Kolumne 22. März 2003 -
Der Zweck heiligt nicht die Mittel
Traugott Giesen Kolumne 22.03.2003 aus "Die Welt" Ausgabe
Hamburg
Der Zweck heiligt nicht die Mittel
Jetzt fallen die Bomben. Die Hoffnung, in einer gezirkelten
Scharfschützenaktion den Bösewicht zu töten, ist wohl bloßes
Wunschdenken, das zeigt der Riesenaufmarsch von einer Viertel Million Soldaten.
Hier wird ein Krieg gemacht, um mögliche Attentate zu verhindern, und
dieser Zweck wird Tausende, Zehntausende zu Tode bringen.
Sicher hatte der Tyrann Hussein sich zur Abrüstung bequemt nur unter
dem Druck eines drohenden Krieges. Aber dass gegen die große Mehrheit
der Völkerversammlung der Krieg begonnen wird, dass also ein, zwei,
drei Mitglieder Krieg führen, ist schmerzlich. Alle Kriege wurden begonnen
mit verständlichen Gründen. Aber Gründe, die Ziele, die Zwecke
sind wohlfeil, erst die Mittel entscheiden über die Qualität der
Ziele. Genau so dürfen wir nicht mit Folter Leben retten; weil die
Würde des Menschen unantastbar ist, auch die des Mörders. Genau
so dürfen wir nicht töten, um Leiden abzukürzen, weil sonst
diskutabel wird, wann denn Leben sich überhaupt noch lohne. Genau so
müssen wir auf Todesstrafe verzichten, weil wir über kein Leben
verfügen dürfen, auch nicht über das Leben, das sich an anderem
Leben verging. Der Zweck heiligt nicht die Mittel, ein guter Grund genehmigt
keinen Krieg. Unendlich viel Leid wird hergestellt, für eine vage Zukunft.
Wer kann denn überhaupt sich trauen, diese Entscheidung zu treffen?
Er muss sich von Gott beauftragt sehen, er muss überzeugt sein, Gott
zu dienen.
Doch im Namen des Vaters, wie ihn Jesus Christus offenbart, ist kein
Angriffskrieg gerechtfertigt. Wohl Verteidigung, zur nackten Not, und nur
aus Schwäche, weil wir nicht stark genug sind, nach einem Schlag auf
die rechte Wange auch die linke hinzuhalten. Wir in Europa, vor allem in
Deutschland, haben bitter gelernt, dass wir mit dem Nachbarn nur Frieden
haben, wenn er auch mit uns Frieden hat, also sich von uns nicht beraubt
fühlt, sondern wir uns achten zu gegenseitigem Nutzen.

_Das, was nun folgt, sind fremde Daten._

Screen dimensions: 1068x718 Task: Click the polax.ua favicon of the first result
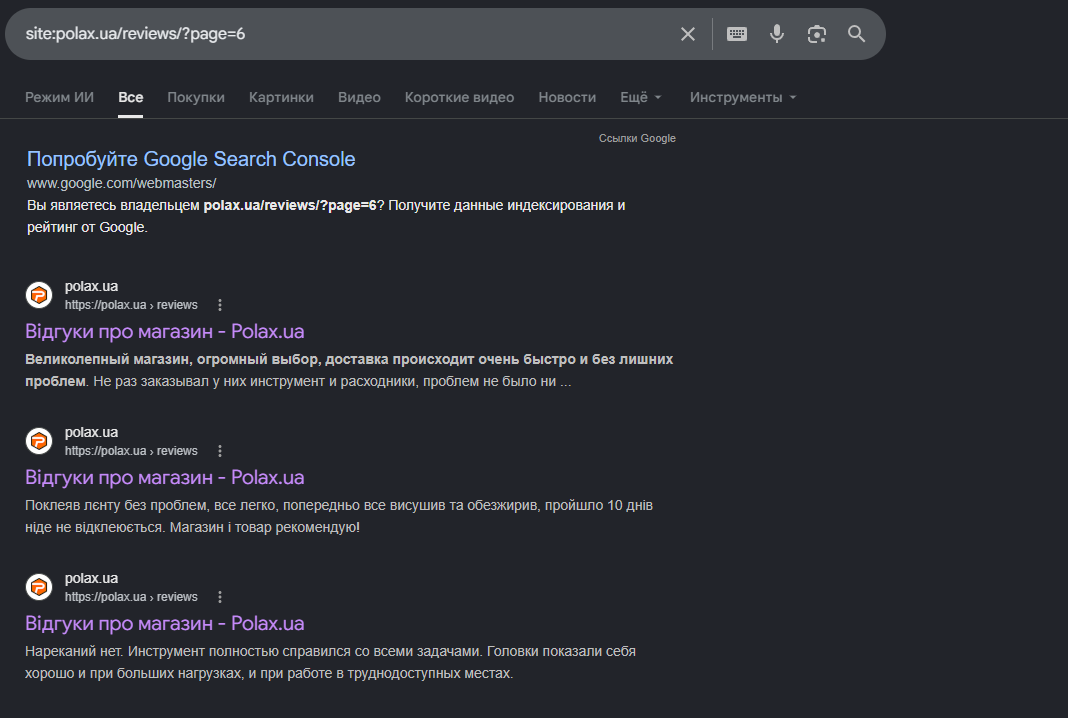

Krieg wird es geben, solange die einen die andern ausnutzen - ja, das ist
doch schon Krieg. Das Ehrabschneiden und Hassen und Nichtgönnen ist
schon Krieg, in den Wohnzimmern, in Nachbarschaft, in Konferenzen. Wie entfeinden
wir unser Zusammenleben; wie werden wir Freunde, die einander fördern?
Das ist die Frage, im Kleinen, im Großen.
Du sollst nicht töten, sondern zum Leben helfen, ist Gebot. Es ist viel
Weinen in der Welt. Und Beten um Willen zum Frieden.